Hi there, I just converted from ubuntu to freebsd - seems to be a good choice so far, BUT: the Broadcom Wlan keeps making trouble... I actually got it "up", but when I ping my router 192.168.2.1, I don't get any response whatsoever... could anyone help me - I am lacking the iwconfig-usability 

ifconfig says:


```
bwi0: flags=8843<UP,BROADCAST,RUNNING,SIMPLEX,MULTICAST> metric 0 mtu 1500
        ether 00:1a:73:22:bd:6f
        inet6 fe80::21a:73ff:fe22:bd6f%bwi0 prefixlen 64 scopeid 0x1 
        inet 192.168.2.102 netmask 0xffffff00 broadcast 192.168.2.255
        media: IEEE 802.11 Wireless Ethernet autoselect (autoselect)
        status: no carrier
        ssid Leugering channel 5 (2432 Mhz 11g)
        authmode OPEN privacy OFF bmiss 7 scanvalid 60 protmode CTS
```


Greetings, Brunsbarth


----------



## danger@ (Nov 30, 2008)

Brunsbarth said:
			
		

> ```
> status: no carrier
> ```



doesn't look like it's up


----------



## Brunsbarth (Nov 30, 2008)

hm.. right.

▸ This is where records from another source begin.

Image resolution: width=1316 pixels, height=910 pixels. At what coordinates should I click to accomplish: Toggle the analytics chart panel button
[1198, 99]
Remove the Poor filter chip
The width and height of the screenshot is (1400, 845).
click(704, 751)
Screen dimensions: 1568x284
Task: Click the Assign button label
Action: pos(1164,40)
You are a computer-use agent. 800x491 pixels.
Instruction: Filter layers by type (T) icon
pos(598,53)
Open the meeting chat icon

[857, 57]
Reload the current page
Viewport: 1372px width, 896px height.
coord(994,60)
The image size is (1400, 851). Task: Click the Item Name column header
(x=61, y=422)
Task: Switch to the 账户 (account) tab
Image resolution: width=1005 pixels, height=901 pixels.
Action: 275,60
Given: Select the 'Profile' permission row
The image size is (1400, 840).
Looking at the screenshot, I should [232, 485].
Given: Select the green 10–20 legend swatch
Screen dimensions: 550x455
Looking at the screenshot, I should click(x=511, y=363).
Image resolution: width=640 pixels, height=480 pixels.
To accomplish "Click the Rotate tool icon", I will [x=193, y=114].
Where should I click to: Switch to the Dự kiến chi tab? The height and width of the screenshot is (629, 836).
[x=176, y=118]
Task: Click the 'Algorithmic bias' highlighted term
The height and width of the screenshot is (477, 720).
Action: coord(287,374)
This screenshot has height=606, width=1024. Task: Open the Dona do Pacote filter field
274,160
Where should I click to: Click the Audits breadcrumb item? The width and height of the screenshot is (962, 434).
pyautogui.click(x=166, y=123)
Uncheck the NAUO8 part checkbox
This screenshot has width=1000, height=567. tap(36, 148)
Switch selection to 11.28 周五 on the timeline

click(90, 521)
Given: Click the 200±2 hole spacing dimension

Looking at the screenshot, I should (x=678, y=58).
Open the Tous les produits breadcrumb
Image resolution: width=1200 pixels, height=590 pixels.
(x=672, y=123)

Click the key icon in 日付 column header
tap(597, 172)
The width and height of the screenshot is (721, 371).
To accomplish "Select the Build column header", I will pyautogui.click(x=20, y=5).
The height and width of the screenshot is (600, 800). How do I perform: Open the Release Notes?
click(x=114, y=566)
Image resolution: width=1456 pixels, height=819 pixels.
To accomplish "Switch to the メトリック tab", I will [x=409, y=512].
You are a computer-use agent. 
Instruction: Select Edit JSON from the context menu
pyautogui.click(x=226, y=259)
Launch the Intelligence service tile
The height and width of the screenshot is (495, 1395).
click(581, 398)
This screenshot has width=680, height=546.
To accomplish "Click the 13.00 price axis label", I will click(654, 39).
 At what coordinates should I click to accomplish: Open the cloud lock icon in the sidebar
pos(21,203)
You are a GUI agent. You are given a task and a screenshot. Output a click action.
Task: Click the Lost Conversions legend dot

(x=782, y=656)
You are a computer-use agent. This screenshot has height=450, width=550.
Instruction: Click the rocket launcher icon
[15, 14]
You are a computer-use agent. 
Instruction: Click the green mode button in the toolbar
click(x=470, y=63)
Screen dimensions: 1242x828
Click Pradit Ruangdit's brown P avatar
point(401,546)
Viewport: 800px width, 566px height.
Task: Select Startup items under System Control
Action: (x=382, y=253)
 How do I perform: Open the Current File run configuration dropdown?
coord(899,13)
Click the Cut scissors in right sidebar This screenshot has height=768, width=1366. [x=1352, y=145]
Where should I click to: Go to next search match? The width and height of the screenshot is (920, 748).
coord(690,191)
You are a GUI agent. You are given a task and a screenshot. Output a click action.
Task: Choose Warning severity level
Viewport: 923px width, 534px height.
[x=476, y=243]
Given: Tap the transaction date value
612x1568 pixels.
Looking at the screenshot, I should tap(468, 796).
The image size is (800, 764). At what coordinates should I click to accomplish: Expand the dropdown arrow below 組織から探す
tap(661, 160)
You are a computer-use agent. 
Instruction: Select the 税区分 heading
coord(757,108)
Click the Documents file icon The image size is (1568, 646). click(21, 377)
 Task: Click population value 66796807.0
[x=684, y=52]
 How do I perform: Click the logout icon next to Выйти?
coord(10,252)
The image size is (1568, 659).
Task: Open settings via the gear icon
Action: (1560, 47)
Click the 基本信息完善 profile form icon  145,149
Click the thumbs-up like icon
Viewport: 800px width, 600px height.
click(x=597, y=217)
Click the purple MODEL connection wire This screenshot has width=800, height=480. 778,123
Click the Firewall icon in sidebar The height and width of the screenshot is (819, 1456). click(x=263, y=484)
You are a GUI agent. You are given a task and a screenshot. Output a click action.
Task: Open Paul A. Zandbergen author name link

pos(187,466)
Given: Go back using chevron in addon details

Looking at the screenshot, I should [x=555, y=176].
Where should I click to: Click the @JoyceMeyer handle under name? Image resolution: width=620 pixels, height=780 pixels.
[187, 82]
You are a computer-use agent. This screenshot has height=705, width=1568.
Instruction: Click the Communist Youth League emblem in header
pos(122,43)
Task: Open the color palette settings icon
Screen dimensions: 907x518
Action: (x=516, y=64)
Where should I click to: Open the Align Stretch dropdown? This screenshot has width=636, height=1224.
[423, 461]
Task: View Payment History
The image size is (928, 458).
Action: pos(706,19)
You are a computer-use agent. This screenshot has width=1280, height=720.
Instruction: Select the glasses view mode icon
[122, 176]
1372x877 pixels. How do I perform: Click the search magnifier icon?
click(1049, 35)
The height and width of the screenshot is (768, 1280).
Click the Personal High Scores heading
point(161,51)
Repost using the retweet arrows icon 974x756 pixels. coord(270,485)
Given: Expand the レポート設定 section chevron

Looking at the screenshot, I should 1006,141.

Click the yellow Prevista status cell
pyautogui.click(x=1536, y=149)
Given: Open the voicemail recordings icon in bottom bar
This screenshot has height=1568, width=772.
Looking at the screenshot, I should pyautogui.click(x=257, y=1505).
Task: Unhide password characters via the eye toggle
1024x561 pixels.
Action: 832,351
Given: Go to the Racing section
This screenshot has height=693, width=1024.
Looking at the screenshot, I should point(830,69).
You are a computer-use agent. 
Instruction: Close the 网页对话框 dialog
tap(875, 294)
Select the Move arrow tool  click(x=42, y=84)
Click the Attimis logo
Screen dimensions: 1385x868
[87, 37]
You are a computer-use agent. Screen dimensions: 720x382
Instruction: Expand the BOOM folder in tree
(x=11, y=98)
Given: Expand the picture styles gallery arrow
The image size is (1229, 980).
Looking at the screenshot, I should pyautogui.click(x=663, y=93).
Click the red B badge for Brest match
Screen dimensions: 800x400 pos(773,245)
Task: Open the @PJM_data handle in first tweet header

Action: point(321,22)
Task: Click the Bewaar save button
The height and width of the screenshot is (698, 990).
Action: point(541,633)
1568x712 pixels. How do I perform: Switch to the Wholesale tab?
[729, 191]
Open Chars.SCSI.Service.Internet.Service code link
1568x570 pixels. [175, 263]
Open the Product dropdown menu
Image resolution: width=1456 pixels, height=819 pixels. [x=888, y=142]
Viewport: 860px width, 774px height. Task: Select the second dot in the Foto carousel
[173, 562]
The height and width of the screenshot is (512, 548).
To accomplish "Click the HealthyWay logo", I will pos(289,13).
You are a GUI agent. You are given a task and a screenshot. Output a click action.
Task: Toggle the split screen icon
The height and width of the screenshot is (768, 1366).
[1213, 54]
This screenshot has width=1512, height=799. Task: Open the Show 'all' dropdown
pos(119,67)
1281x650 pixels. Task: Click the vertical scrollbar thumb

But isn't the no carrier thing actually ment for LAN only, not for WLAN? The blue light is illuminated when having done "ifconfig bwi0 up 192.168.2.102 ssid Leugering", though... Any ideas how to fix it?


----------



## richardpl (Nov 30, 2008)

Is signal strong, you can see that with *ifconfig bwi0 list scan*


----------



## danger@ (Nov 30, 2008)

maybe it isn't associated to any AP?


----------



## Brunsbarth (Nov 30, 2008)

1. ifconfig bwi0 list scan returns nothing at all

2. How do I associate an AP in BSD?

By the way: thanks for caring


----------



## danger@ (Nov 30, 2008)

http://www.freebsd.org/doc/en_US.ISO8859-1/books/handbook/network-wireless.html might be a good starting point...

BTW I have zero experience with WLAN on FreeBSD, just guessing here


----------



## Brunsbarth (Nov 30, 2008)

thanks, didn't find that particular document. I guess I did all the stuff in that tutorial, though, but still: light is on, ping doesn't tell me anything, ifconfig bwi0 list scan doesn't return anything either... Please, anybody - help me


----------



## richardpl (Dec 1, 2008)

Maybe radio is off. Is there some buttons, key combinations that put it on.


----------



## Mel_Flynn (Dec 1, 2008)

I take it, this is 7.x branch.

Could you:

```
echo net.wlan.debug=1 >> /etc/sysctl.conf
```

Then reboot and inspect /var/log/messages. If there's nothing obvious, post everything here.
Also, please make sure your AP allows unencrypted networks.


----------